Ramblings of an Idiot - Mental Health - Editorial

Ramblings of an Idiot - Mental Health - Editorial

Police officers across the United States are told that police suicide, and PTSD is the most dangerous mental health condition that is out there. The impacts of PTSD and suicide are great to the individuals directly involved and destroy lives, but there are many more mental health conditions that cause clinical impact on an officers life and wellbeing. As a profession we need to address, Social Anxiety, Anxiety, Depression, and Substance abuse as well and many others. The DSM is close to 800+ Pages of diagnostic/relevant clinical illness that are mental health impactful. During National Police Week week need to focus on every officer. As thought leaders, law enforcement and mental health professionals are we neglecting the rest of the officers/families.

I am actively conducting research into Law Enforcement Wellness, and I have found one agency that officers EAP for spouses of police officers as well as the officer themselves. This is a unique program that should be evaluated, as it is a great thing.


We as both law enforcement professionals and mental health professionals, should start to address all mental health concerns. Looking into viable options to keep others safe within their own minds and families. Mental health spills over and impacts work, home, family and friends.

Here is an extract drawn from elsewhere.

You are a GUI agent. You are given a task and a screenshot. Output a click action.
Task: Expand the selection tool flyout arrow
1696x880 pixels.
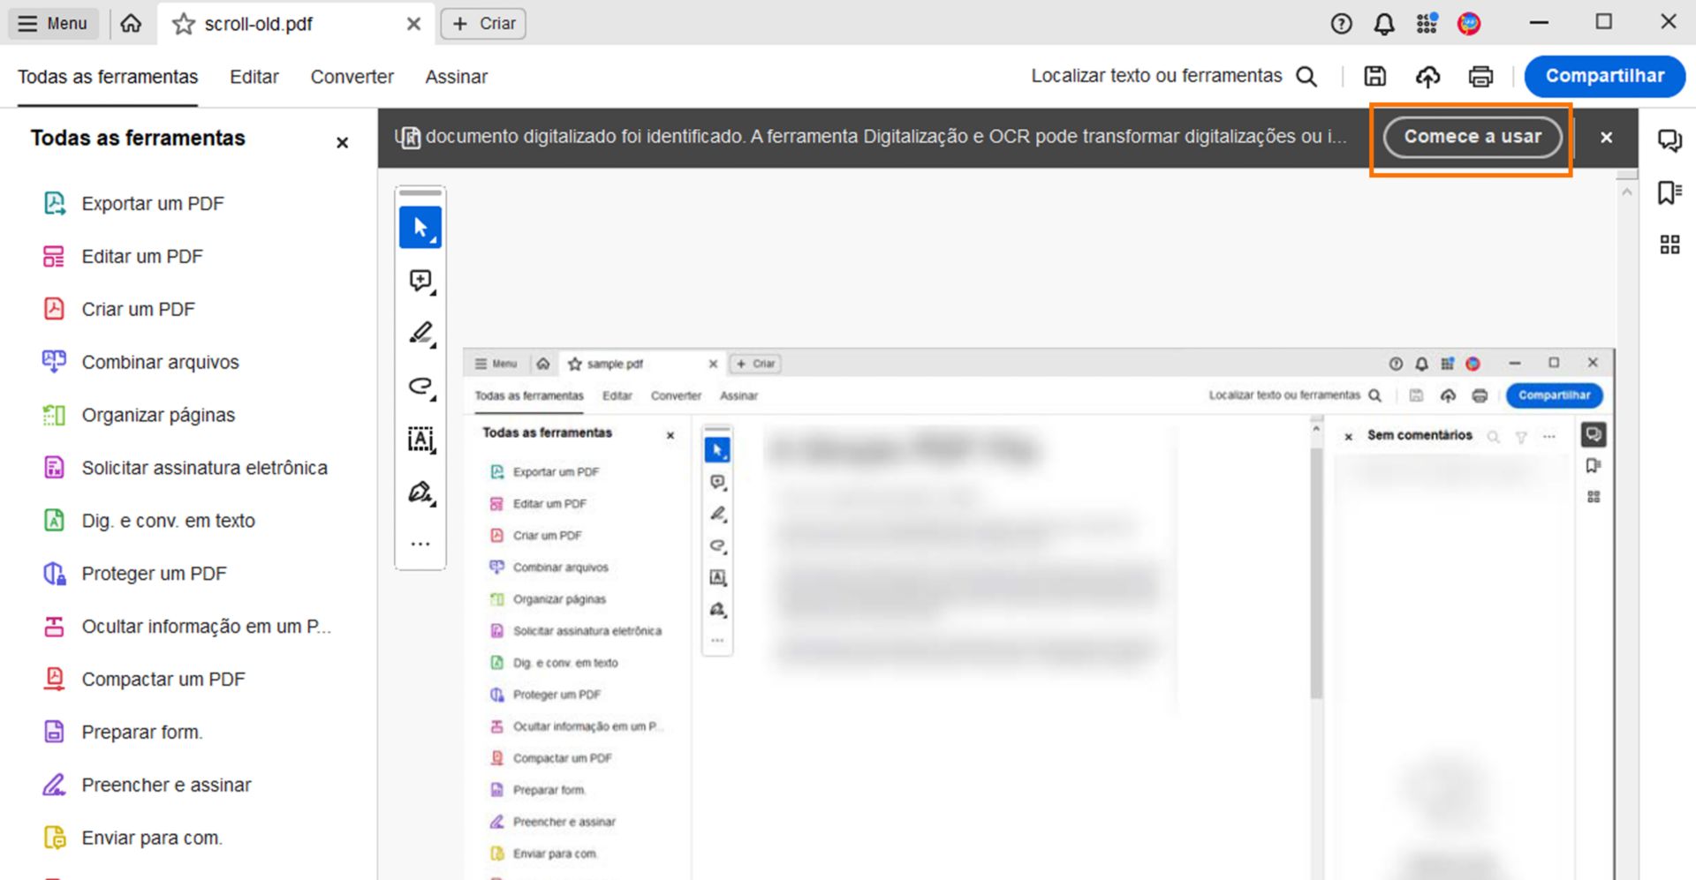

Across the landscape of the United States it seems people (mental health professionals working with law enforcement), are more concerned with keeping their fiefdom, kingdom or span of influence or control. To demonstrate that "they" alone are the experts in mental health. This includes policy groups PERF/IACP/NSA/Police Foundation/COPS Office as well as practices, and individual providers. If we purely look at the different theories of therapy, and thought schools related to treatment there is no one singular approach that works, otherwise there would be only one approach. This is and will always be a work in progress, as what is old is new age, and new things come out. Thing about the evaluation of EMDR, and ART Therapies, the success of Ketamine assistant approaches, and implications towards all victims of trauma not just law enforcement. Personally, and professionally I am looking forward toward more research of the use of ketamine and other psychedelic treatments.

I contend and believe that more therapeutic benefits to help law enforcement retired and actives are sharing with officers what mental health truly looks like, how to appropriate/reasonably select a mental health professional, look at realistic clinical outcomes, and creating a therapeutic alliance to address mental health concerns.

SOOOOO......what is the real message that needs to be shared. The real message is address stress, addressing and understanding the "common" mental health conditions that are out there in society. As we know as professionals, most officers get some psychological screening before entering the field, so there is some modicum of insurance to demonstrate that officers are not entering the field have a disease or defect that is impacting their overall mental health prior to the start of their career. These would include serious and persistent mental health conditions, or those that align with a personality disorder.

What are the next steps? Well I am glad that you asked, the next steps are to address normalizing mental health in the profession. Normalizing the information that officers have the same "normal" present mental health conditions as the rest of society, which is also ok. It shows that officers are no different than anyone else.

To discuss that when stress increases so generally does anxiety. Anxiety is both a feeling, and avoidance of actions, activities or behaviors. Anxiety may not present itself in running toward danger, but in the benign activities of life. A doctors appointment, a child running late, a supervisor calling over the radio to speak with you, the recruit who was just told they made a mistake on a traffic stop, who is in fear of losing their job. Because as we know all officers are taught during the first year of work, you can lose your job for anything. Officers think the smallest career progressive developmental mistake is a career end, Earth shattering event. There is a reason that officers go to "rookie or recruit" school, then spend a period of time on FTO. It is because there is a growth and learning period. FTO's should be taught, trained to recognize signs of anxiety in recruits, as well as those in charge of training.

But I am allowing my rambling to go on, and that is not the purpose. We need to start working together, and not pushing at each other to help officers. In case, I have any of my Minnesota based colleagues think this is specifically aimed at them, they would be wrong. This is a global/United State policing level view.